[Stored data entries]

————————

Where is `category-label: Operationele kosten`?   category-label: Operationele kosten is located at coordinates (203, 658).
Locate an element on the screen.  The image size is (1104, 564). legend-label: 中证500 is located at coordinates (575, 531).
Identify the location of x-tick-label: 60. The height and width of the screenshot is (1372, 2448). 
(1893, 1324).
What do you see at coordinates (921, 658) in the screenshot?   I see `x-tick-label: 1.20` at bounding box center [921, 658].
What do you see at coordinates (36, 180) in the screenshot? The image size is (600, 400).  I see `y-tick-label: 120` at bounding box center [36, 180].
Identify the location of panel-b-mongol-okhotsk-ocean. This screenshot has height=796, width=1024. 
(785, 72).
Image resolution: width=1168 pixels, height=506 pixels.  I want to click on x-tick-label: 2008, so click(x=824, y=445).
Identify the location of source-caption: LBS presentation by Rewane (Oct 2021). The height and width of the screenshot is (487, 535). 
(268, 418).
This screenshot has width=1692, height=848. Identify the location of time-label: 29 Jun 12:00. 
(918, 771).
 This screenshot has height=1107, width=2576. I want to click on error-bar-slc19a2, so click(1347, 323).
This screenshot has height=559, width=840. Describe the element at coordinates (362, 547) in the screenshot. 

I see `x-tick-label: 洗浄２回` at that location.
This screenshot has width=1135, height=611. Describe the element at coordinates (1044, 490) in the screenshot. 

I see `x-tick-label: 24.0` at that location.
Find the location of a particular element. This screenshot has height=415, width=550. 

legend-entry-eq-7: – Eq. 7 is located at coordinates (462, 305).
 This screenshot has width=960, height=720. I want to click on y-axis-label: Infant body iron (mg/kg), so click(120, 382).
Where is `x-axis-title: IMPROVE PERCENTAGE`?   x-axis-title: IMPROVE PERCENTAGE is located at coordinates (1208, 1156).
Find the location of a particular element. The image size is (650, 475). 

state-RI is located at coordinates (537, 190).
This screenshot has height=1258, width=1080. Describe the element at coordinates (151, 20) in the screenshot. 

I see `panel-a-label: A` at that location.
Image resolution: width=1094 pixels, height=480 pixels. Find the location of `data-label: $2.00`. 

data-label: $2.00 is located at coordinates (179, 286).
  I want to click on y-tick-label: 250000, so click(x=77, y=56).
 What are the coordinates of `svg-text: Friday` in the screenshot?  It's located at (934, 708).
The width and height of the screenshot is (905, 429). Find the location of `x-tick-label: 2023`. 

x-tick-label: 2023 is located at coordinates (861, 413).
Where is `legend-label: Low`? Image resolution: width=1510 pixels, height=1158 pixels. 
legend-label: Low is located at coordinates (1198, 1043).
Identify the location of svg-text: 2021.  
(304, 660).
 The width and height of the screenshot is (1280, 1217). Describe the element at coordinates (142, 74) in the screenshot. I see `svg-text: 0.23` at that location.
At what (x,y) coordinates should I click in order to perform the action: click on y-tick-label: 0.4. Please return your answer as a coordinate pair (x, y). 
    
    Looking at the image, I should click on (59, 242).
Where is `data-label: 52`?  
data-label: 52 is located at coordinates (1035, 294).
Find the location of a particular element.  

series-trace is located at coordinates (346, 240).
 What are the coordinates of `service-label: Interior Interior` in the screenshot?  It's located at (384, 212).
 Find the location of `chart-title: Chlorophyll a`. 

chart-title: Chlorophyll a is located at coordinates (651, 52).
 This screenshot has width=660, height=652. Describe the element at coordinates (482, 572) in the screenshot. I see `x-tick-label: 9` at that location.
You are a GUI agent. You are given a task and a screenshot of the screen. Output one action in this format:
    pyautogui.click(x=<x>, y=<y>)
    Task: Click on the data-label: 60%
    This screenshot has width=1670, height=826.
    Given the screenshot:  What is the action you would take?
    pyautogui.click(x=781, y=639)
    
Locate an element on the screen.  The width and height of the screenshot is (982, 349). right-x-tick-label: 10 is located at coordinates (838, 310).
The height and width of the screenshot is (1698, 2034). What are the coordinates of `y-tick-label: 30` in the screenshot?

————————

Could you print, word for word, the lines of the records above, beginning at the line that contains "Identify the location of source-caption: LBS" and stopping after the line that contains "legend-label: Low is"?

## Exercise solution
Identify the location of source-caption: LBS presentation by Rewane (Oct 2021). The height and width of the screenshot is (487, 535). 
(268, 418).
This screenshot has width=1692, height=848. Identify the location of time-label: 29 Jun 12:00. 
(918, 771).
 This screenshot has height=1107, width=2576. I want to click on error-bar-slc19a2, so click(1347, 323).
This screenshot has height=559, width=840. Describe the element at coordinates (362, 547) in the screenshot. 

I see `x-tick-label: 洗浄２回` at that location.
This screenshot has width=1135, height=611. Describe the element at coordinates (1044, 490) in the screenshot. 

I see `x-tick-label: 24.0` at that location.
Find the location of a particular element. This screenshot has height=415, width=550. 

legend-entry-eq-7: – Eq. 7 is located at coordinates (462, 305).
 This screenshot has width=960, height=720. I want to click on y-axis-label: Infant body iron (mg/kg), so click(120, 382).
Where is `x-axis-title: IMPROVE PERCENTAGE`?   x-axis-title: IMPROVE PERCENTAGE is located at coordinates (1208, 1156).
Find the location of a particular element. The image size is (650, 475). 

state-RI is located at coordinates (537, 190).
This screenshot has height=1258, width=1080. Describe the element at coordinates (151, 20) in the screenshot. 

I see `panel-a-label: A` at that location.
Image resolution: width=1094 pixels, height=480 pixels. Find the location of `data-label: $2.00`. 

data-label: $2.00 is located at coordinates (179, 286).
  I want to click on y-tick-label: 250000, so click(x=77, y=56).
 What are the coordinates of `svg-text: Friday` in the screenshot?  It's located at (934, 708).
The width and height of the screenshot is (905, 429). Find the location of `x-tick-label: 2023`. 

x-tick-label: 2023 is located at coordinates (861, 413).
Where is `legend-label: Low`? Image resolution: width=1510 pixels, height=1158 pixels. 
legend-label: Low is located at coordinates (1198, 1043).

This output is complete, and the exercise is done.